Faiza Shaheen (born 1982/1983) is a British academic in the field of economic inequality.

Early life and education
Shaheen was born in Leytonstone, in East London. Her father was a car mechanic from Fiji and her mother was a lab technician from Pakistan.

She attended Chingford Foundation School and St John's College, Oxford University, where she read philosophy, politics and economics. Shaheen also holds an MSc in Research Methods & Statistics and a PhD from the University of Manchester.

Career
From 2007 to 2009 Shaheen worked at the Centre for Cities, and before that at the Centre for Urban Policy Studies, University of Bristol. From 2009 to 2014 she was senior researcher on economic inequality at the New Economics Foundation, then until 2016 she was head of Inequality and Sustainable Development at Save the Children UK. From 2016 to 2021 she was the director of the Center for Labour and Social Studies (CLASS), a policy think tank originating from the trade union movement.

Shaheen is a regular contributor to debates on television news programmes, including Newsnight and Channel 4 News, and has worked with Channel 4 and the BBC to develop documentaries on inequality.

Since January 2021 Shaheen has been the Program Director, Inequality and Exclusion of the Pathfinders in the Peaceful, Just and Inclusive Societies program at the Center on International Cooperation, New York University. She is also visiting Professor in Practice at the International Inequalities Institute of the London School of Economics.

Politics
She is a longtime Labour voter and was politicised from an early age. She joined the Labour Party when Jeremy Corbyn became leader in 2015.

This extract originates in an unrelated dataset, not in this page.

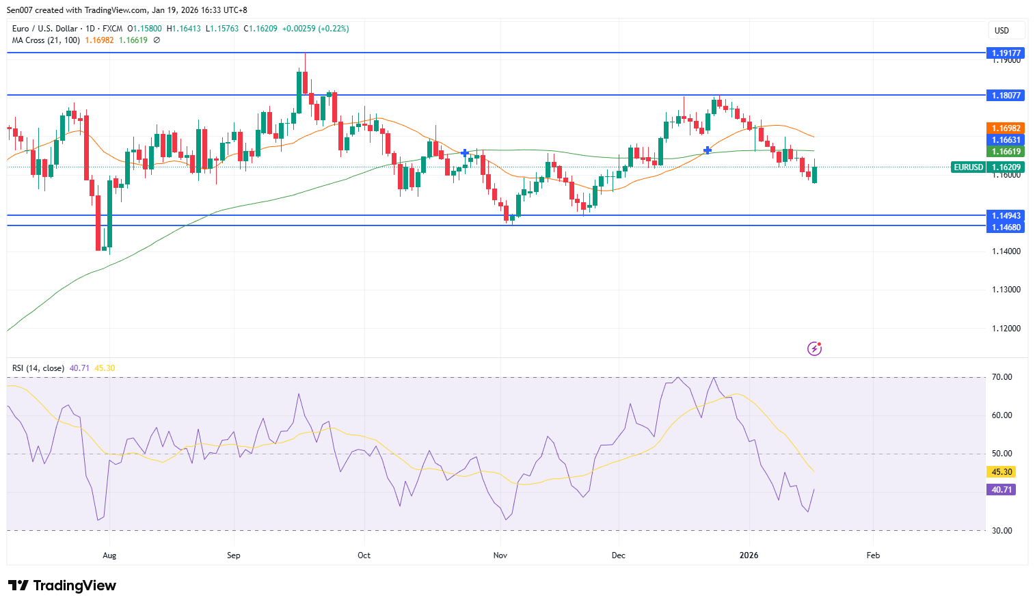
Task: Click the orange 1.16982 moving average label
Action: coord(1006,128)
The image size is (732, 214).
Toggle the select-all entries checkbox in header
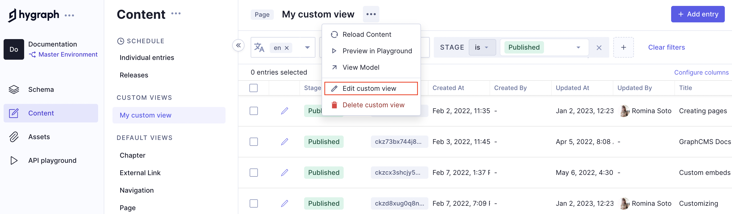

In 2017, The Guardian identified her as a "rising star". In the same year, she was nominated for Asian Woman of the Year at the Asian Achievers Awards and included in the Top 100 Influencers on the Left list.

In July 2018, she was selected to be the prospective parliamentary candidate for the Labour Party for Chingford and Woodford Green; at the 2019 General Election, she lost, finishing second behind the incumbent, Iain Duncan Smith.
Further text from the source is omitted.